Giuseppe Cardoni is engineer based in Umbria, Italy. He is passionate for black and white reportage. He was co-author, with RAI journalist Luca Cardinalini, of the photographic book “STTL. La terra ti sia lieve” (Ed. DeriveApprodi, 2006). With Luigi Loretoni, he published the photographic books “Miserere” (Ed. L’ArteGrafica, 2008), “Gubbio, I Ceri” (Ed. L’ArteGrafica, 2011), and “Kovilj” (Ed. L’ArteGrafica, 2014). He is co-author of the book “I colori del Jazz” (Federico Motta Editore, 2010). In 2014, he published “Boxing Notes” (Edizionibam). Moreover, in 2019, he published the photographic book “Jazz Notes”.

Fotocamera: Leica M7
Obiettivo: Summilux 35 f1.4 ASPH e Elmarit 21 f2.8

English version

Life and Death | Mexican Rapsody

Pictures by Giuseppe Cardoni.

Text by Luca Cardinalini and Stefano Pontiggia

Why would I be far away from you? / Maybe because you don’t see me anymore? / No, I’m not far away. / I’m just across the street.

(Paul Claudel)

Praying seems to be the last of people’s concerns in Mexico, where mourning is performed with sounds, costumes, music, dances, and colors but also with masks and disturbing presences that make fear and anxiety familiar and friendly. On the Day of the Dead, the cemeteries are an explosion of life; the sacred and the profane, as well as life and death, approach each other until they coincide. In pre-Columbian civilizations, the idea of death was linked to the concept of rebirth, an alternation that guaranteed the cosmic order and therefore a fundamental and necessary passage. The Spanish and the Catholic Church tackled this phenomenon by relegating it to the category of “pagan rites”, something to hide or destroy.
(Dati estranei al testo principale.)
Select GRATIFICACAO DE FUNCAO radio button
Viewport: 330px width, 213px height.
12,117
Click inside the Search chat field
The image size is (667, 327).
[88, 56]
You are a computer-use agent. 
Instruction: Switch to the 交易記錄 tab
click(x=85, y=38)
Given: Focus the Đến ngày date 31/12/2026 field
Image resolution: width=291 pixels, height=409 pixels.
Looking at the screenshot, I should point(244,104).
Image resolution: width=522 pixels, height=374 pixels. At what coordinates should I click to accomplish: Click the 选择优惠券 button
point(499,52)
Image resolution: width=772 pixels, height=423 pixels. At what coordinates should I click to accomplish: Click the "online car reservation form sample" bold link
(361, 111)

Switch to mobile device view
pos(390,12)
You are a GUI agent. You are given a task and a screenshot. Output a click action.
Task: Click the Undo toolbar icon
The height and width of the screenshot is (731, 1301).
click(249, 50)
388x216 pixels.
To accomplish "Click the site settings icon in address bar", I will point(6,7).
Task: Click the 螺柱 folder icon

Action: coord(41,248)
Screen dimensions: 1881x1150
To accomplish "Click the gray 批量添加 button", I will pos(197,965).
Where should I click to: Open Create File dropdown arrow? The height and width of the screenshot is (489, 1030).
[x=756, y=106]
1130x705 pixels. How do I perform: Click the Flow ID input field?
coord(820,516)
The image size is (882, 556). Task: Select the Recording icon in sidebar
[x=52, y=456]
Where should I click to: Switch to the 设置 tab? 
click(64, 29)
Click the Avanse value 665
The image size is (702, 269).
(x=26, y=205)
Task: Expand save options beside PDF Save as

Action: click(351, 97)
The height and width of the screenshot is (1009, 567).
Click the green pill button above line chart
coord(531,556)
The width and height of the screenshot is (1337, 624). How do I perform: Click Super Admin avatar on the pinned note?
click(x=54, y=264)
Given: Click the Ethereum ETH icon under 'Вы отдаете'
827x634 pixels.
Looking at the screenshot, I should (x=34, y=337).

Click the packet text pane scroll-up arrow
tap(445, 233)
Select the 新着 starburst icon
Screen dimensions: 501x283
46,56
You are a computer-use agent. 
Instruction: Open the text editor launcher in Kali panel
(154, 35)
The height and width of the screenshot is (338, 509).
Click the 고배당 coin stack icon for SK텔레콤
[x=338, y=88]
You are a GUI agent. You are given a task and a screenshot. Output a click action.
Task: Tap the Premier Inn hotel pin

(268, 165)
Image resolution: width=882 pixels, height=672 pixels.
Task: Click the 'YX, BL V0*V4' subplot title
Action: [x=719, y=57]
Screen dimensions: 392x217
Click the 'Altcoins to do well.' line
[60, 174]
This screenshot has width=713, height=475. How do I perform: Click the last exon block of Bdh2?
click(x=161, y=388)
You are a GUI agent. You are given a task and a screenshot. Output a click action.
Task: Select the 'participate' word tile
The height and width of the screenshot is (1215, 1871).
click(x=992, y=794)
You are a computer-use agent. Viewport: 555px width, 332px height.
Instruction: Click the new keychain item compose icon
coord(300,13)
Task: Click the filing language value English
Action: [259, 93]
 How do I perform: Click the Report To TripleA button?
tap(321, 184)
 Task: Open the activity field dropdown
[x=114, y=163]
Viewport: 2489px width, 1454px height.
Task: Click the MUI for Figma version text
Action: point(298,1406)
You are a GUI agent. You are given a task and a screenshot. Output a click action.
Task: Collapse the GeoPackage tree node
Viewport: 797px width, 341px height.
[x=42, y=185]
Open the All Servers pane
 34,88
Nevertheless, the tradition proved to be stronger than anything. According to it, during the Día de los muertos – in fact, the events take place from October 31 through November 2 – the dead return from beyond. Why, then, should the living be sad?

Cemeteries become meeting points; they are decked out, filled with food and drink, so that the dear departed who return can refresh themselves and feel at home. As some light candles (there is a point of light everywhere), others spend the whole night on the graves eating, talking, playing, dressing up, and parading with carnival masks. Exorcising death with joy is a constant in pre-Columbian cultures, but not only there. After all, that’s what they say: to die of laughter. It is not a symptom of frivolity, but the proof that men and women laugh to ward off death.

Death, and not the dead. For they are closer than ever.